Dans une déclaration à la presse, le président de l’UDCG, M’bany Sidibé, a exprimé sa « vive indignation » face à l’inaction des parties signataires — le ministère du Commerce, la Chambre nationale de commerce et la Direction générale des Douanes — alors que le protocole est arrivé à échéance le 30 juin dernier. Selon lui, malgré les engagements pris, aucune baisse réelle des prix n’a été constatée sur le terrain.
« Nous constatons avec regret le non-respect des prix de riz fixés. Nous demandons une réelle diminution des prix, à l’instar de ce qui se pratique dans d’autres pays de la sous-région », a déploré M. Sidibé.
L’organisation de défense des consommateurs s’inquiète également de la qualité et du poids des sacs de riz écoulés sur les marchés. Elle évoque des pratiques commerciales frauduleuses, préjudiciables à la fois pour la santé publique et pour le pouvoir d’achat des ménages.
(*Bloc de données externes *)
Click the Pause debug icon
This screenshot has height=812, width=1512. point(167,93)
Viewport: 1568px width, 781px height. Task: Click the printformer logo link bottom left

À ce titre, l’UDCG réclame la mise en place d’un mécanisme de contrôle strict et efficace afin d’assurer la conformité des produits vendus.
L’Union pointe également du doigt la responsabilité de certains importateurs qui, malgré les facilités accordées par les autorités douanières, refuseraient de respecter les prix convenus, contribuant ainsi à la flambée des coûts pour le consommateur final.
Face à cette situation jugée « scandaleuse », l’UDCG en appelle directement aux plus hautes autorités de la transition, notamment au président Mamadi Doumbouya, pour « rétablir les consommateurs dans leurs droits légaux et légitimes ».
« Il est temps d’agir pour protéger les citoyens contre ces abus et garantir un accès équitable à cette denrée essentielle », a insisté M’bany Sidibé.
L’organisation promet de maintenir la pression tant que des mesures concrètes ne seront pas prises pour faire respecter les engagements signés et alléger le fardeau des consommateurs.